Texte source:
....................

Attention ! Le mouillage s’entend comme le fait d’immobiliser le navire à l’aide d’une ancre reposant sur le fond de la mer, excluant ainsi l’amarrage sur un coffre ou une bouée, lequel constitue un arrêt de la navigation.
Attention, dérogations possibles ! L’arrêté ne s’applique pas aux zones de mouillages et d’équipements légers (ZMEL), ni aux équipements, coffres et bouées, bénéficiant d’une autorisation d’occupation du domaine public maritime délivrée par le préfet de département.
3 – L’arrêté préfectoral n°206/2020 du 14 octobre 2020*** réglemente le mouillage et l’arrêt des navires de 24 m et plus dans le périmètre de la réserve naturelle des Bouches de Bonifacio (=RNBB)
En cohérence avec le principe de précaution, et en accord avec le gestionnaire de la RNBB, les autorités maritimes ont publié cet arrêté qui n’autorise l’ancrage des unités supérieures à 24 m, dans le périmètre de la RNBB, que vers le large et au-delà d’une limite prédéfinie (isobathe -40 m environ).
Troisième bilan : Les grosses unités ne peuvent pas mouiller ou s’arrêter dans une bande située entre le rivage et une limite tracée en rouge
Exemple : zoom sur le golfe de Sant’Amanza
Bilan : les unités de 24 m et plus doivent donc rester éloignées du rivage et en eau assez profonde. Ces arrêtés sont protecteurs et leur importance pour la survie de la biodiversité et leur intérêt pour la défense du patrimoine commun sont évidents.
Mais des dérogations sont possibles…
4 – L’arrêté inter-préfectoral 2A-2021-05-31-00001 du 31/05/2021**** Mais… parce qu’ils représentent un apport économique capital pour la commune et en totale contradiction avec l’idée force des arrêtés ci-dessus cités, la mairie de Bonifacio, en accord avec les services de l’État, décide en 2020 d’installer une zone de mouillage et d’équipements légers (ZMEL) à Sant’Amanza pour accueillir les bateaux de plus de 24 m.
Plusieurs projets sont proposés, basés sur des mouillages dits écologiques (type vis à sable), en dehors de l’herbier et de la matte morte (qui est aussi protégée). Cette approche qualifiée d’« écoresponsable » est validée par la RNBB et le Conseil Scientifique Régional du Patrimoine Naturel (CRSPN).
En janvier 2021 le CSRPN est informé que le projet consistera en l’installation de 16 corps morts posés sur de la matte morte (plus ou moins recouverte par du sable), très proche de l’herbier (contrairement aux préconisations du CSRPN/DREAL qui demande une distance de 50 m au minimum…).
Après de nouvelles réunions, en accord avec la mairie de Bonifacio, le préfet prend l’arrêté 2A-2021-05-31-00001 du 31/05/2021 portant autorisation d’occupation temporaire du domaine public maritime le long du littoral de la commune de Bonifacio pour la mise en place de deux zones de mouillage léger composées de 14 coffres d’amarrage dédiés aux navires de 24 mètres et plus sur une surface de 601 433 m2 dans le golfe de Sant’Amanza.

....................

Données fournies:
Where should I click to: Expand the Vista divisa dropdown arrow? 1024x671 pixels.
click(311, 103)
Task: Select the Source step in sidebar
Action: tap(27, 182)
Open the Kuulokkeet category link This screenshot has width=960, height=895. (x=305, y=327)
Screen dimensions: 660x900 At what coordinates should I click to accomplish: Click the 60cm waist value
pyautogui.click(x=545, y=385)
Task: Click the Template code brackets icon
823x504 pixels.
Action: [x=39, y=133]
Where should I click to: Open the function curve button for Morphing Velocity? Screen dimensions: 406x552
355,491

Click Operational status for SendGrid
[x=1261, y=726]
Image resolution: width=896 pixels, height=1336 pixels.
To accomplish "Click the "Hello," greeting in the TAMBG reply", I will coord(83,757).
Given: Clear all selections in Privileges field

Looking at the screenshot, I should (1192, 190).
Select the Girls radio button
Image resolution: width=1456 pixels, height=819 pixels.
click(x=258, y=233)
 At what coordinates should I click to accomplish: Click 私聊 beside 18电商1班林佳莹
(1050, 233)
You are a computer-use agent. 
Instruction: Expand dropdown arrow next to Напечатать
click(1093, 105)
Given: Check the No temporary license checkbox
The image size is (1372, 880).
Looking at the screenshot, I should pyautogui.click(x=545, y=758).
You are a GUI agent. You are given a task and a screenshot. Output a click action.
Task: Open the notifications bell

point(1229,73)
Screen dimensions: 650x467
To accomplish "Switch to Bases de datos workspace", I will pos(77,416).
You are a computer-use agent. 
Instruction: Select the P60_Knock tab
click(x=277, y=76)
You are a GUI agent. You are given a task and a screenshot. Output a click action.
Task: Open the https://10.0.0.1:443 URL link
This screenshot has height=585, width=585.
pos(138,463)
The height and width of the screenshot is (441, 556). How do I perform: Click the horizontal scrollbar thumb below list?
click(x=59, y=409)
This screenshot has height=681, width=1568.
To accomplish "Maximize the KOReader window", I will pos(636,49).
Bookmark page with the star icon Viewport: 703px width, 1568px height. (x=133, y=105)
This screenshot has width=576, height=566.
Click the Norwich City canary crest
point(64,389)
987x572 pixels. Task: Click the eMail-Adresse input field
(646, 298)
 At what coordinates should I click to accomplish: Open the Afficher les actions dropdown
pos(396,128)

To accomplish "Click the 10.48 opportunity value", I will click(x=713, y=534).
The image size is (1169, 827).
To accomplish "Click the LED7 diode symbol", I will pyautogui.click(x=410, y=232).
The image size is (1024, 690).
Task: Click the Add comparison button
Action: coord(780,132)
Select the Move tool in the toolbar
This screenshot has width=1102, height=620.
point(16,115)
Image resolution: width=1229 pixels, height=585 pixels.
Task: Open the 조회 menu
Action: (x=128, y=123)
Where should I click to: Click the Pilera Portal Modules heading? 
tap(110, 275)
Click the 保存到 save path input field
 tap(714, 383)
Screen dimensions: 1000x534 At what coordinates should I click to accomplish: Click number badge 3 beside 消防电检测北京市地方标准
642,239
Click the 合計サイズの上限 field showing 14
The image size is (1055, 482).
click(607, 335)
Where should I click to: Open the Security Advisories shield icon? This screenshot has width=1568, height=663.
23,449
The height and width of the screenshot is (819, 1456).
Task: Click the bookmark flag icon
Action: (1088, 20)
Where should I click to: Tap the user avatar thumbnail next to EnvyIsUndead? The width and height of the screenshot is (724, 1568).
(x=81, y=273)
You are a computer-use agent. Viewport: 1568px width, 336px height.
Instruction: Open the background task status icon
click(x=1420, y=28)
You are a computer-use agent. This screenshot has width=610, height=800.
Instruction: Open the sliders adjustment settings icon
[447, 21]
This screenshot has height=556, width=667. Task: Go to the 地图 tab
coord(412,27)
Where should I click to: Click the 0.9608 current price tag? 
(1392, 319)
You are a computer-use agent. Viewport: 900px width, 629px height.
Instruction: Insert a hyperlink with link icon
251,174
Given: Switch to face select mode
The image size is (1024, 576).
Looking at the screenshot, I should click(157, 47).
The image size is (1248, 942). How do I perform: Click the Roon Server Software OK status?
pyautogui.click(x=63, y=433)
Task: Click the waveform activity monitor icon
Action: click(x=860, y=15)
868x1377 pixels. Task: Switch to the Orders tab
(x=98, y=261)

....................

Consigne 1:
Recopiez à l'identique les lignes des enregistrements, du début jusqu'à la ligne contenant "click(1093, 105)", celle-ci incluse.
Consigne 2:
Rédigez la suite du texte sur le mouillage des navires de 24 m et plus dans les Bouches de Bonifacio, à partir de sa dernière phrase.
Le texte et les enregistrements n'ont aucun lien entre eux.

Résultat attendu 1:
Where should I click to: Expand the Vista divisa dropdown arrow? 1024x671 pixels.
click(311, 103)
Task: Select the Source step in sidebar
Action: tap(27, 182)
Open the Kuulokkeet category link This screenshot has width=960, height=895. (x=305, y=327)
Screen dimensions: 660x900 At what coordinates should I click to accomplish: Click the 60cm waist value
pyautogui.click(x=545, y=385)
Task: Click the Template code brackets icon
823x504 pixels.
Action: [x=39, y=133]
Where should I click to: Open the function curve button for Morphing Velocity? Screen dimensions: 406x552
355,491

Click Operational status for SendGrid
[x=1261, y=726]
Image resolution: width=896 pixels, height=1336 pixels.
To accomplish "Click the "Hello," greeting in the TAMBG reply", I will coord(83,757).
Given: Clear all selections in Privileges field

Looking at the screenshot, I should (1192, 190).
Select the Girls radio button
Image resolution: width=1456 pixels, height=819 pixels.
click(x=258, y=233)
 At what coordinates should I click to accomplish: Click 私聊 beside 18电商1班林佳莹
(1050, 233)
You are a computer-use agent. 
Instruction: Expand dropdown arrow next to Напечатать
click(1093, 105)

Résultat attendu 2:
Bilan : La superposition des ZMEL, très proches de la côte, et de la carte des biocénoses benthiques du golfe (cartes ci-dessous) montre qu’une grande partie des deux ZMEL se situe au-dessus des herbiers qui seront donc forcément dégradés même si l’implantation des blocs de béton support des ancrages est prévue dans le sable.
5 – Cet arrêté appelle de nombreuses observations :
A – Alors que l’arrêté de 2020 n’autorisait le mouillage des grosses unités qu’au large (ou dans les ports !), celui de 2021 les autorise à mouiller très près du rivage. Comprenne qui pourra !
B – À Sant’Amanza, les gros bateaux responsables de dégâts importants y mouillaient en toute illégalité par rapport aux arrêtés de 2016 et de 2020. Mais, à la connaissance de U Levante, ils n’étaient pas verbalisés. L’arrêté de 2021 rend leur mouillage légal …
C – Alors que la zone est partie intégrante d’une réserve naturelle créée dans un but de protection de la flore et de la faune, avec les ZMEL, ce sera “moins pire” qu’avant ! Ce “moins pire” sera quand même responsable de nouvelles destructions de surfaces des herbiers et de l’ensemble des êtres vivants qui y vivent.… Comprenne qui pourra !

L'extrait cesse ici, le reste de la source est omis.